Prompt: Pictures are to be left out, and only the lines below starting at the one with "Screen dimensions: 966x552" and ending at the one with "Task: Open the Extensions menu" are to be reproduced, each exactly, both ends included.

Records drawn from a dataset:
....

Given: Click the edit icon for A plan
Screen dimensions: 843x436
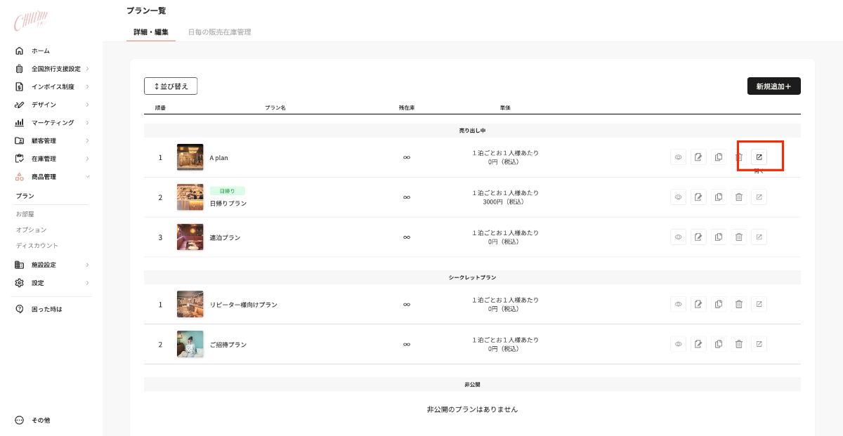Looking at the screenshot, I should (x=698, y=157).
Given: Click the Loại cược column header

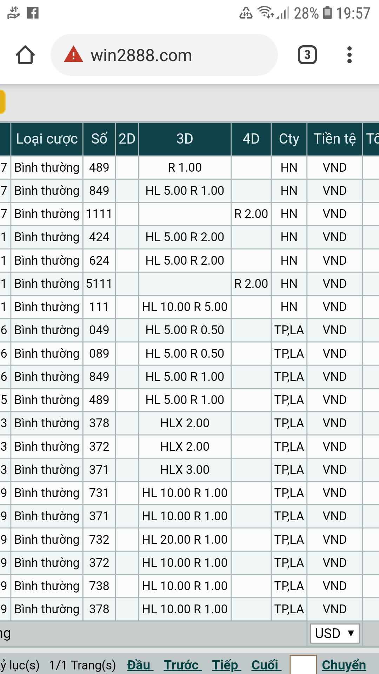Looking at the screenshot, I should (x=47, y=139).
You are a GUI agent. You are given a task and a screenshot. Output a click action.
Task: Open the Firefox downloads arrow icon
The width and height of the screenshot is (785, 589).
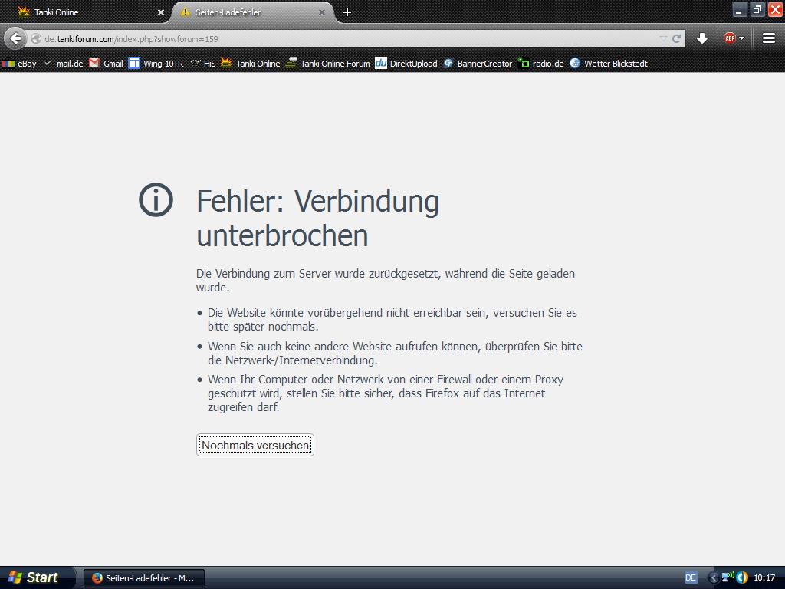tap(702, 38)
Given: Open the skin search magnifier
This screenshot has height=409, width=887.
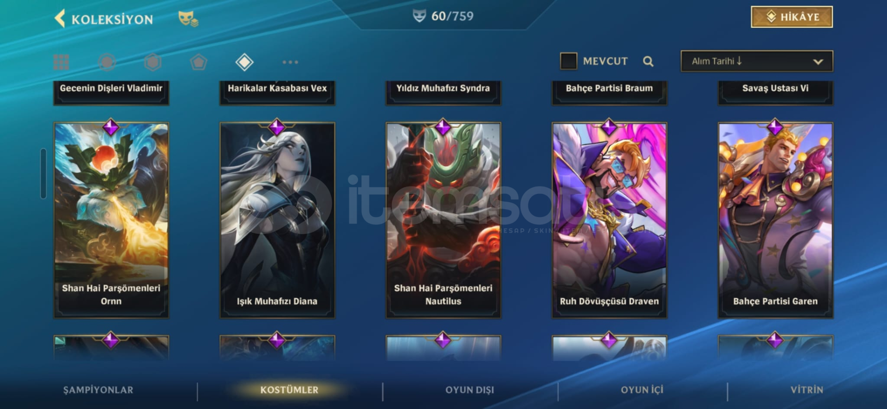Looking at the screenshot, I should tap(648, 61).
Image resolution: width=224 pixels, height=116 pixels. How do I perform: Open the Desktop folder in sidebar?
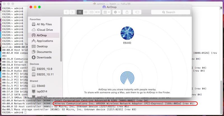tap(42, 46)
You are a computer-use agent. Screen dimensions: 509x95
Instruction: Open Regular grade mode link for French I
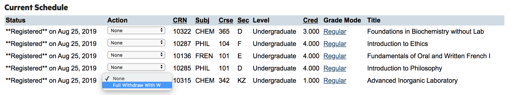[335, 56]
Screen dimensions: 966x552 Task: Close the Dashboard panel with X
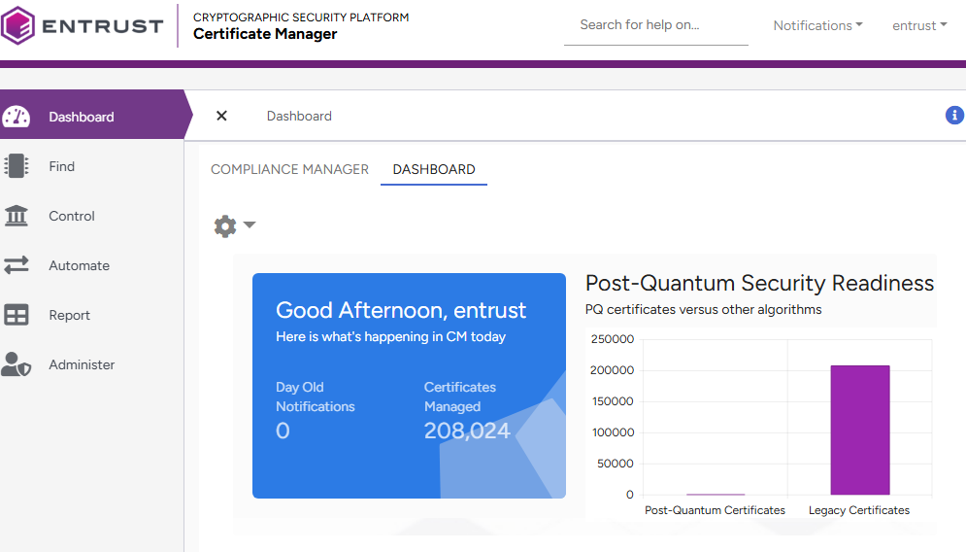point(221,116)
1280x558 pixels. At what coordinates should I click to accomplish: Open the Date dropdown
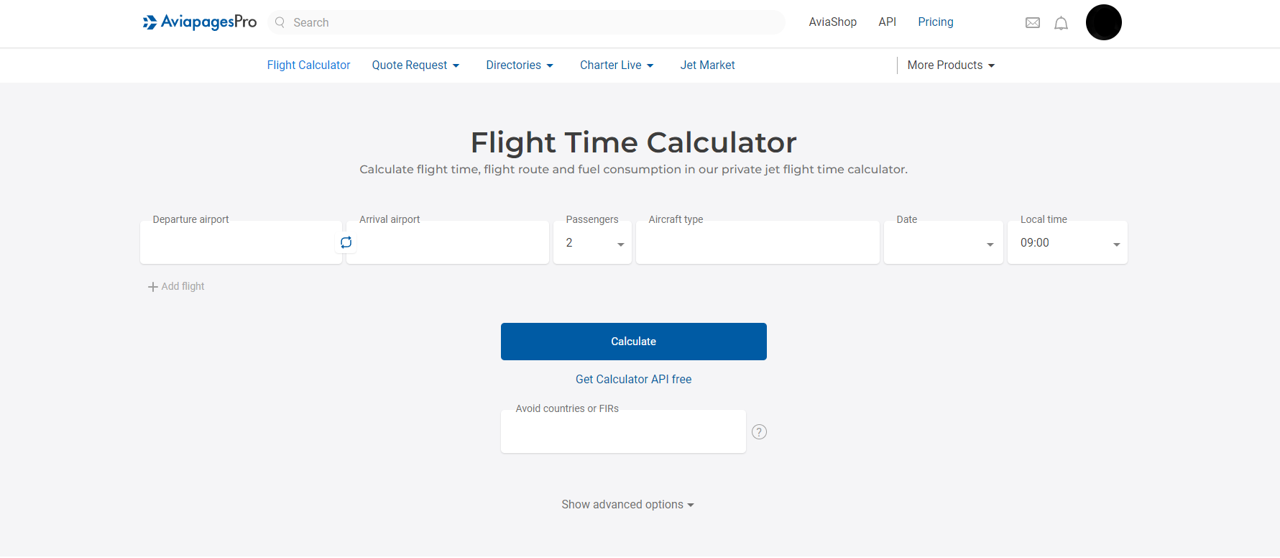click(943, 242)
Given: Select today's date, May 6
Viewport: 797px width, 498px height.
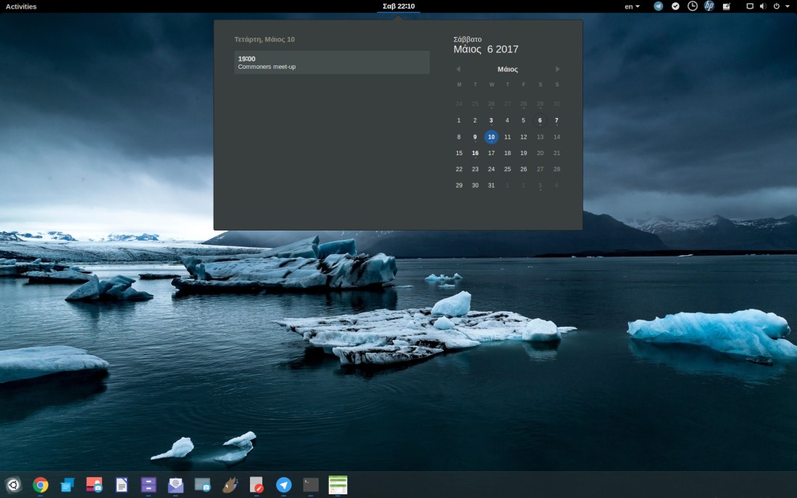Looking at the screenshot, I should (541, 120).
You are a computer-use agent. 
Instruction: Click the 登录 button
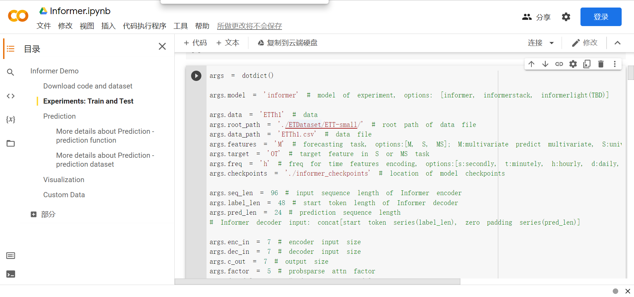coord(601,16)
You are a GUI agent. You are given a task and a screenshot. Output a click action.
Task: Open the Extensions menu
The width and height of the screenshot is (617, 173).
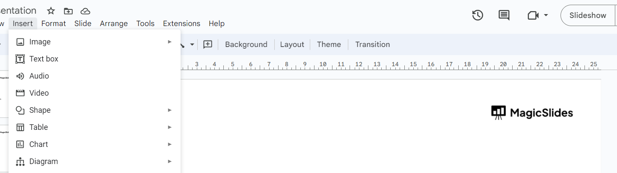[181, 23]
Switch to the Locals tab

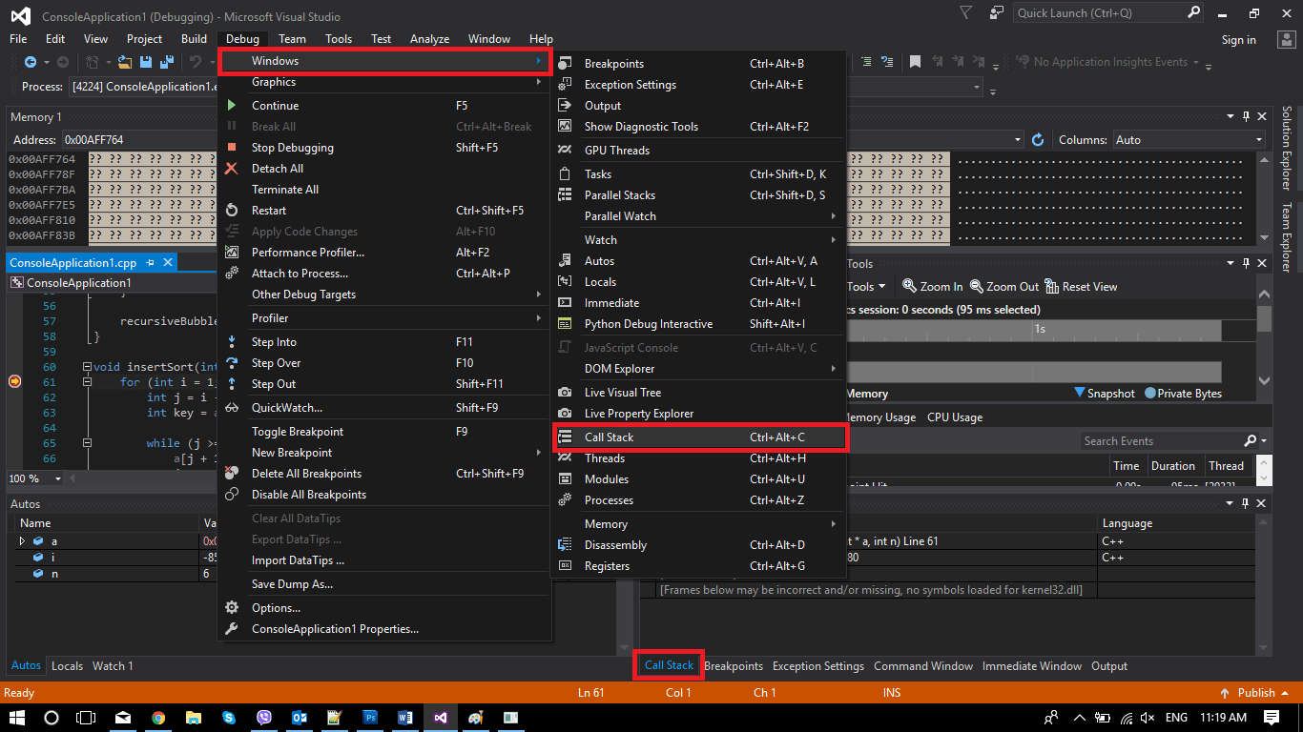tap(67, 665)
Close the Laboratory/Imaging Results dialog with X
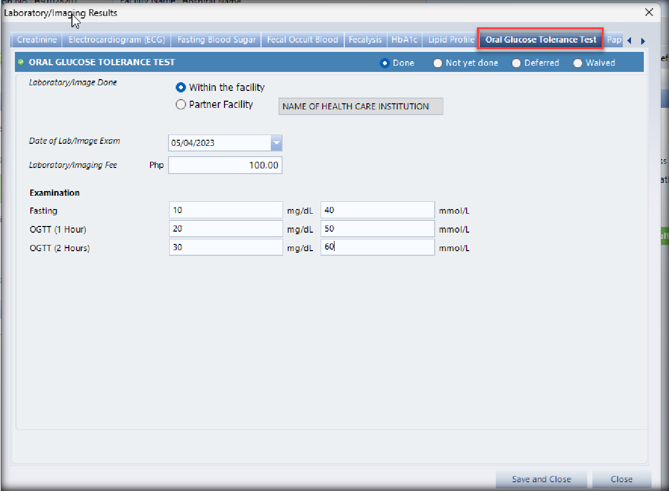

....

Exercise solution:
Screen dimensions: 966x552 Task: Close the Dashboard panel with X
point(221,116)
1280x558 pixels. At what coordinates should I click to accomplish: Open the Date dropdown
click(943, 242)
Given: Select today's date, May 6
Viewport: 797px width, 498px height.
Looking at the screenshot, I should (541, 120).
You are a computer-use agent. 
Instruction: Click the 登录 button
coord(601,16)
You are a GUI agent. You are given a task and a screenshot. Output a click action.
Task: Open the Extensions menu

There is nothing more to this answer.